El fondo azul grisáceo; la iglesia y el parque: iglesia descolorida y parque con gente que parece no tiene que hacer; una calle central y muchas sin asfaltar; gente alegre, dicharachera, del asere y el qué bolá; yo te conozco a ti y tú a aquel y el otro al otro; una cuadra que ayer era solo de abuelos y hoy de muchos nietos. Así sería una pintura de Vereda, donde con asombro, pena y nostalgia, he descubierto que casi nadie conoce el infierno de Dante, ni la Divina Comedia, ni a Alighieri.

Apenas comenzaba mi embarazo. Recostada en mi almohada, imaginaba cómo sería mi hijo: sus ojos, su pelo, si tendría pelo, si era una niña o un varón. Entonces comenzó el dilema. “¿Cómo le vamos a poner?”

Las búsquedas no cesaron: Google; libros, guías telefónicas… todo lo que tuviera palabras fue víctima de nuestra explotación. Isabella, estaba decidido. Ese sería el nombre si era una niña.

A las 17 semanas el feto hizo gala de su sexo. Sin miedo escénico y como si hubiese nacido para posar ante las cámaras, expuso sus miembros inferiores abiertos de par en par. Sin discreción mostró sus testículos gritando que él no sería Isabella.

Por largo rato reí a carcajadas para mis adentros; no quería que los presentes me tildaran de loca. Una sola idea marcaba los minutos. Ellos conversaban sobre esto y aquello, yo solo pedía encontrar un nombre sin Yu…, sin el modernismo y lo común, sin tradicionalismo excesivo, tampoco quería un Pedro ni un José.

Al papel no le cabía un tintazo más. Las letras parecían garabatos una sobre otra. En la hoja, en medio de Allan, Darío, Maikol, Kevin, Adam… discreto, escrito a lápiz y con descuido, leí el nombre de mi bebé: Dante. Lo acogimos con entera modestia, sin pretender que su vida sea compleja como leer La Divina Comedia, ni que su talento como escritor alcance el calibre de Alighieri.
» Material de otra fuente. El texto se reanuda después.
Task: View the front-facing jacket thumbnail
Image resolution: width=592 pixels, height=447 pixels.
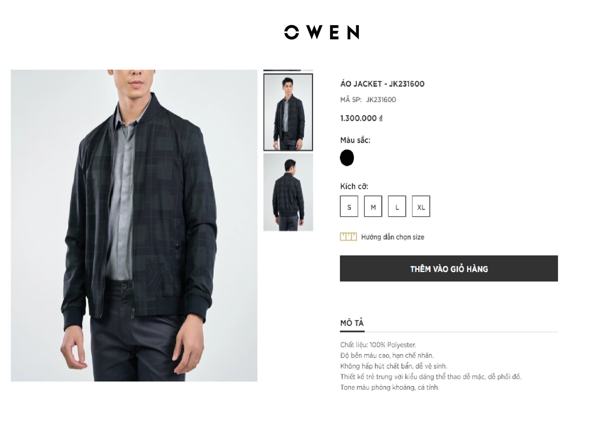Action: (288, 112)

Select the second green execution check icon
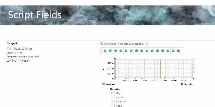[110, 51]
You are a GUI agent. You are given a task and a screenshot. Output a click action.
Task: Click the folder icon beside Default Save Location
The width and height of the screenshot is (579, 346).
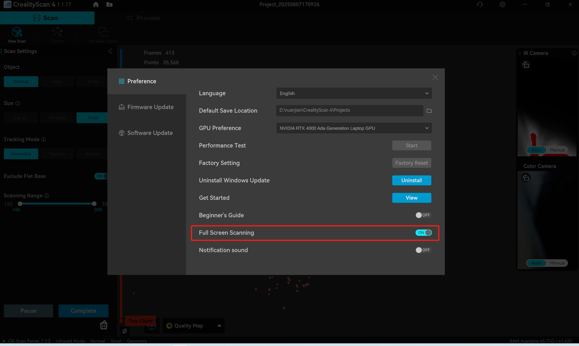pos(429,111)
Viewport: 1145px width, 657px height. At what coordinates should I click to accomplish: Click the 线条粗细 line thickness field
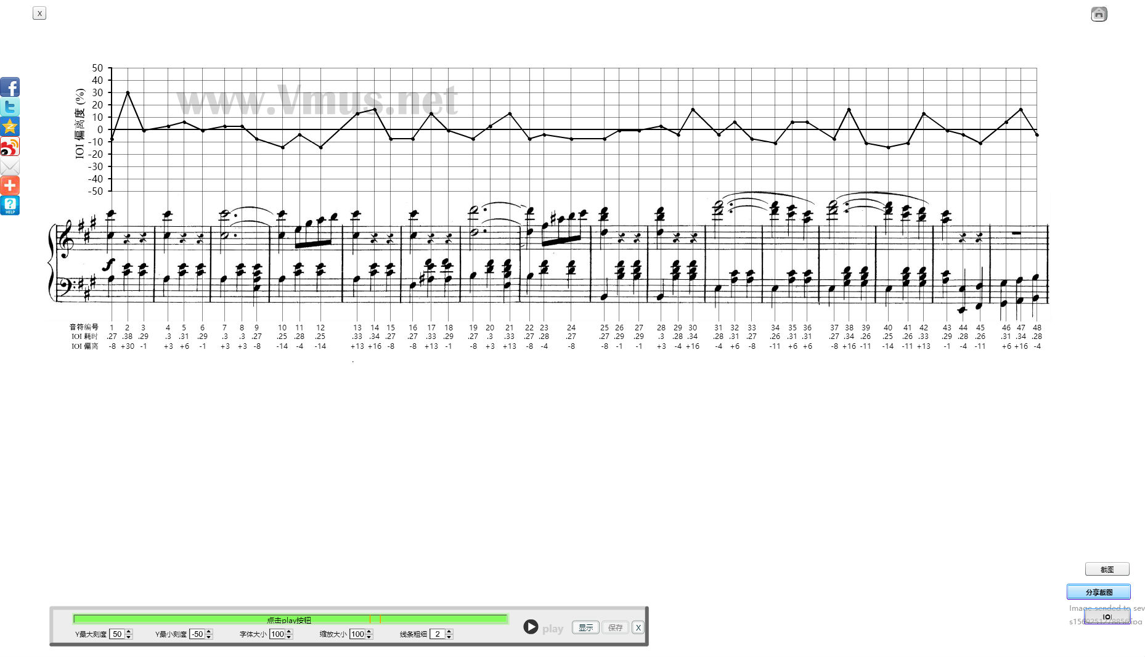[x=437, y=634]
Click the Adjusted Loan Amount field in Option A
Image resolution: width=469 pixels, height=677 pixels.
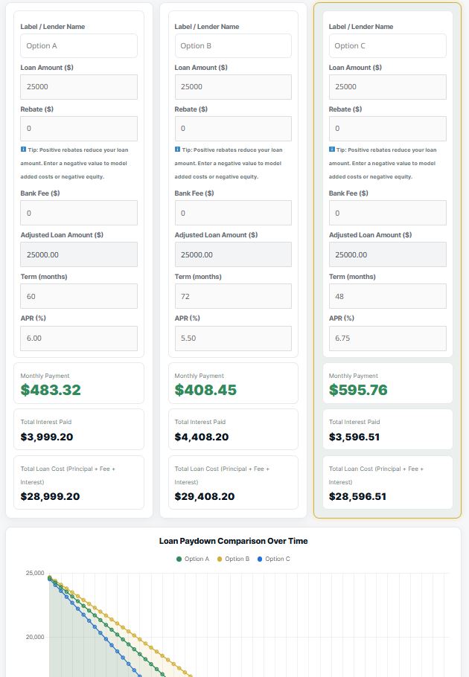click(78, 254)
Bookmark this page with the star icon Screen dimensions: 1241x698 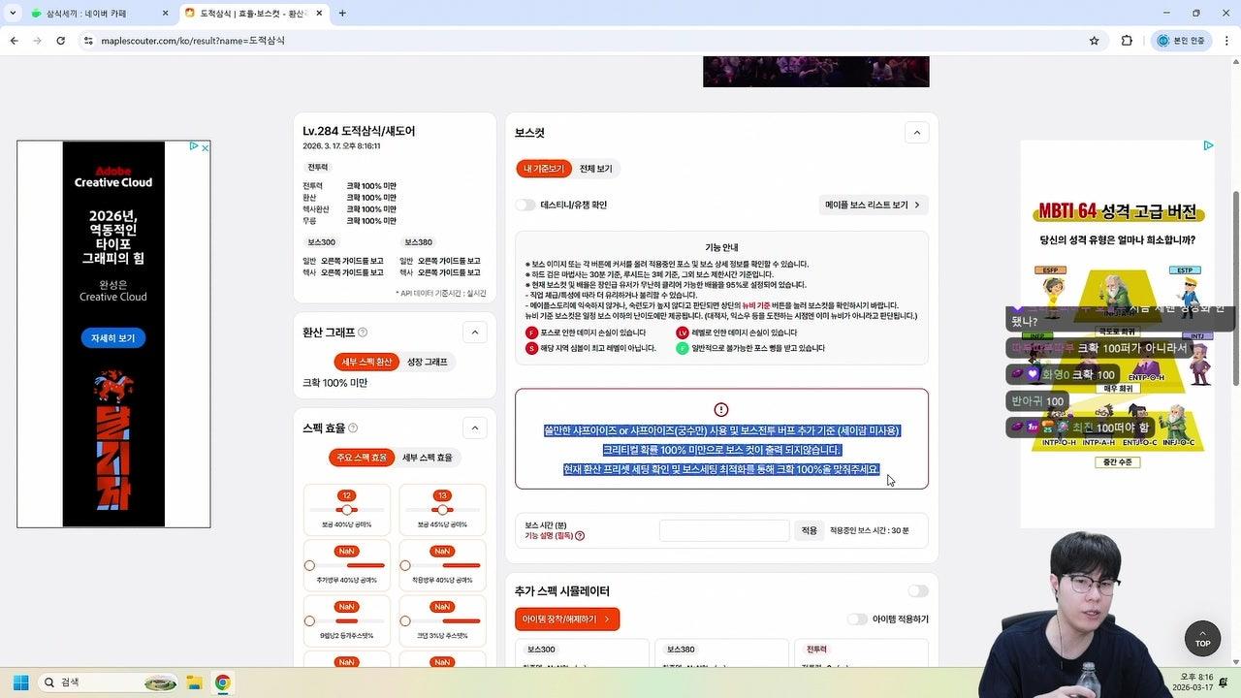coord(1094,41)
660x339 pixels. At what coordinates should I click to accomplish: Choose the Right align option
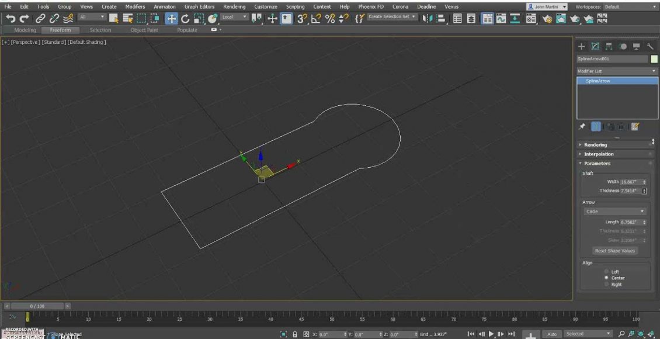607,285
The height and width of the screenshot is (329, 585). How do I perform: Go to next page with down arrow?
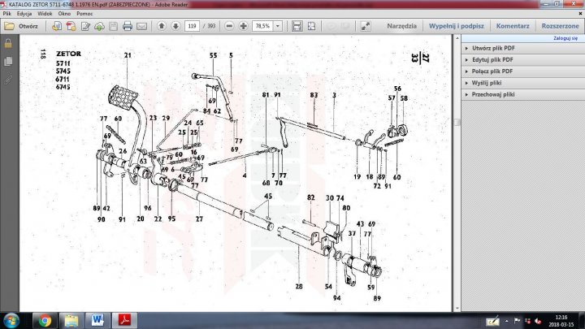coord(176,26)
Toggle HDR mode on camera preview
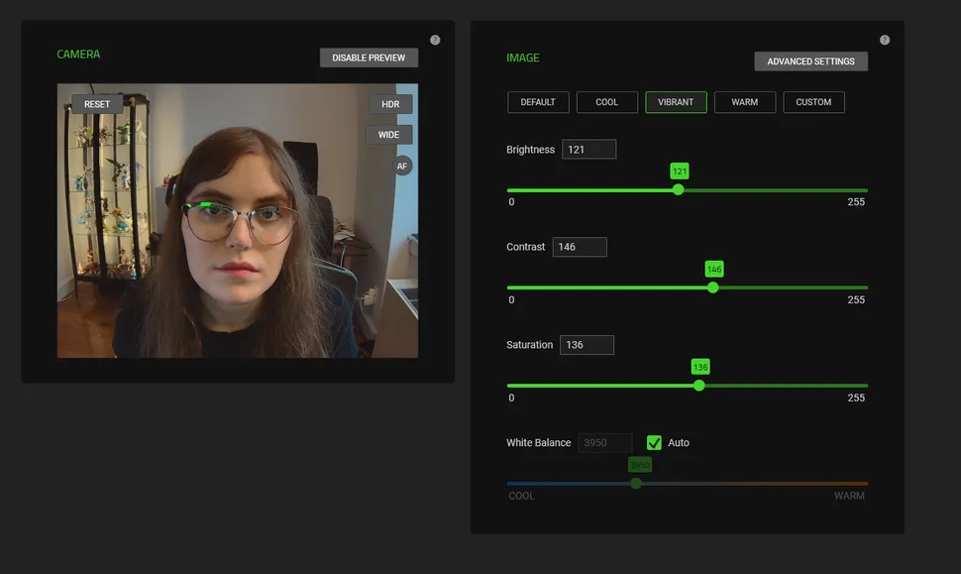This screenshot has height=574, width=961. pos(390,104)
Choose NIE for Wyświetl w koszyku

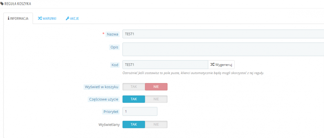156,87
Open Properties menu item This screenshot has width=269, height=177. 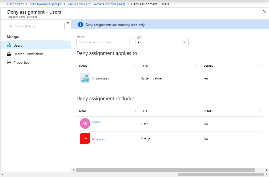(21, 62)
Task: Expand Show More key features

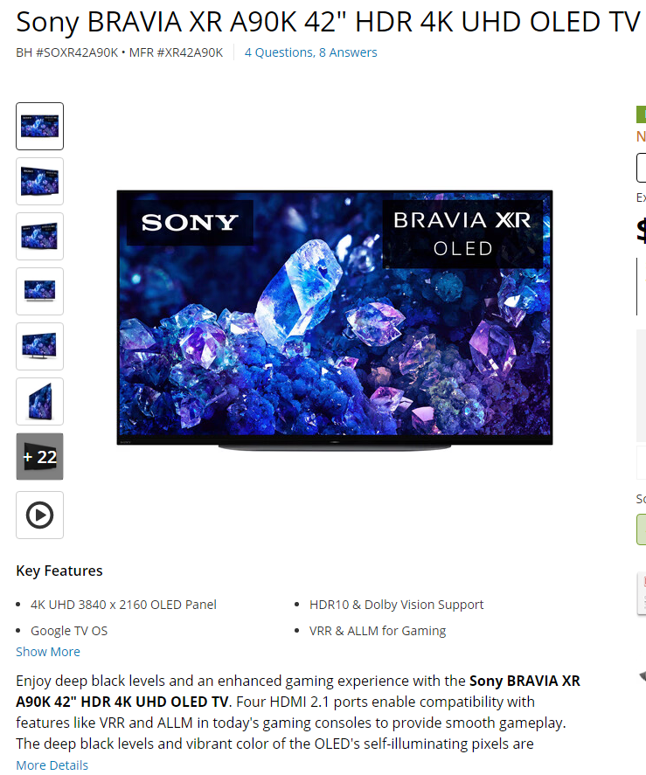Action: click(48, 652)
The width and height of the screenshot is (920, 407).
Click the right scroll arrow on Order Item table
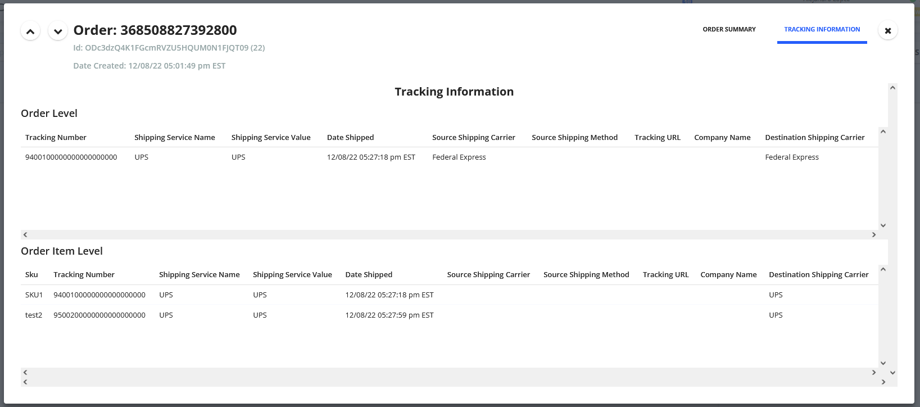pyautogui.click(x=874, y=372)
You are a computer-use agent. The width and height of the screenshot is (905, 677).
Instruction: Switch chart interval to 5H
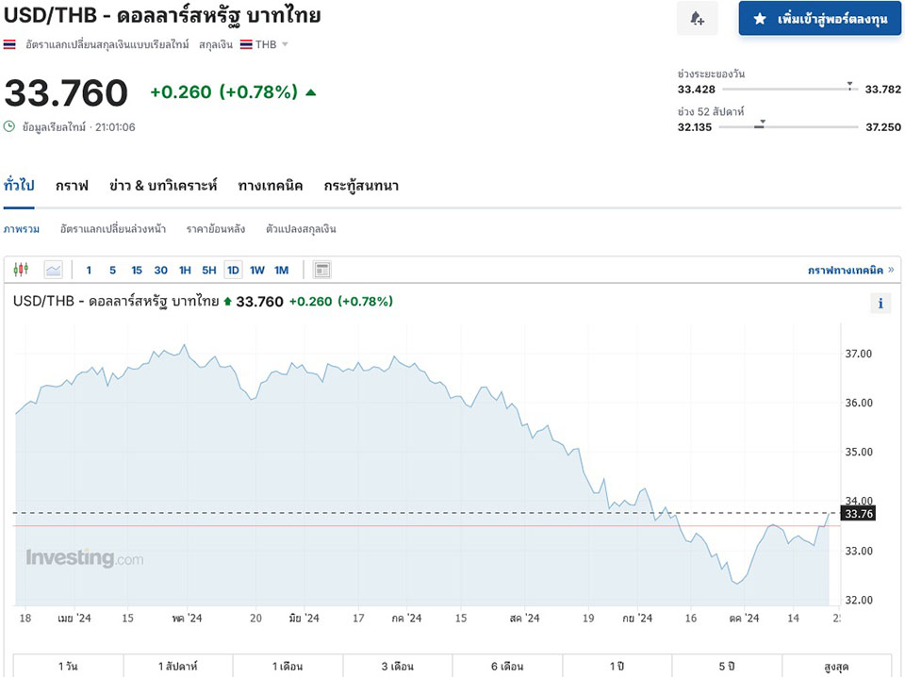tap(208, 271)
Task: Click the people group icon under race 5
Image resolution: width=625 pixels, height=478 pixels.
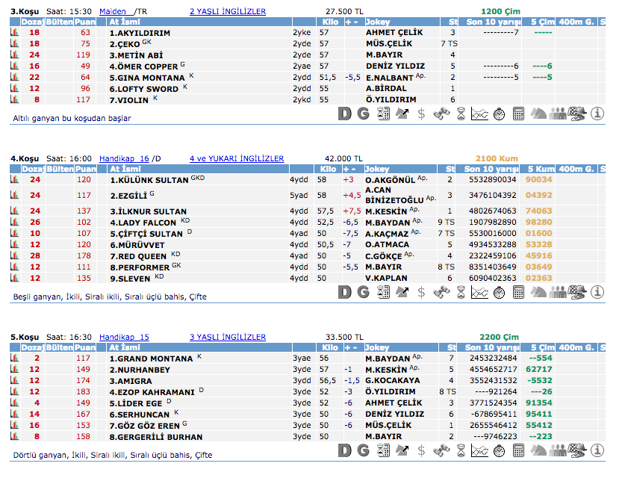Action: [x=557, y=450]

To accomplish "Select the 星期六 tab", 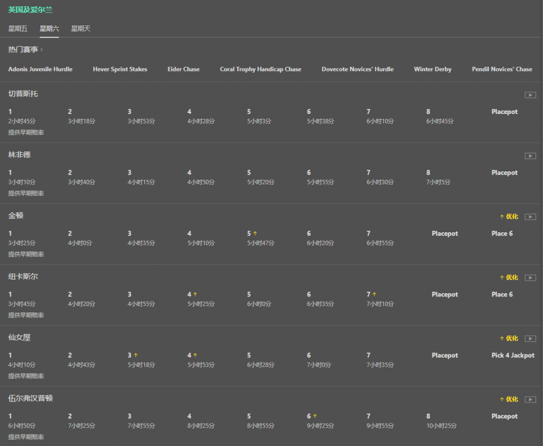I will pos(49,29).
Ya estábamos en casa. Luego de cinco intensos, calurosos, felices pero incómodos días en el sexto cubículo del Hospital Ciro Redondo, llegamos a Vereda. Un lugar perdido en el mapa, pero que me vio nacer, crecer y tener a mi hijo.

La mañana era fresca, el cielo alardeaba mostrando ese azul intenso que pocas veces podemos darnos el lujo de encontrar. Ni el ardor de los puntos de la herida de la cesárea, ni los senos cargados y desbordados de leche opacaron la satisfacción de mostrar el mundo, por primera vez, a mi bebé.

“¿Cómo se llama?”, claro que la pregunta llegó; y yo, orgullosa e inocente, sin rodeos, directo al grano: “Dante”.

Sonrisa de hipocresía, disimulo, diplomacia… en buen cubano: una mueca para quedar bien. Tanto escoger, buscar y rebuscar y que aquella persona, en el afán de ocultar su decepción, me interrogara de manera retórica:

—¿Dance o Hansel?

—Pues ni el uno ni el otro, señora— quise decir. En cambio, un gesto de educación asomó a mis labios y luego de rectificarla tantas veces un “Sí, así mismo, Dantel”, ocupó la correcta pronunciación del nombre de mi hijo.

No hay arrepentimientos, que conste. Mi Dante lleva con grandeza su nombre. No es escritor, ni sabe de política. Pero ríe a carcajadas, hace trompetillas, aplaude, tira besos, dice pa, tata y me roba la vida siempre que dice mamamamama.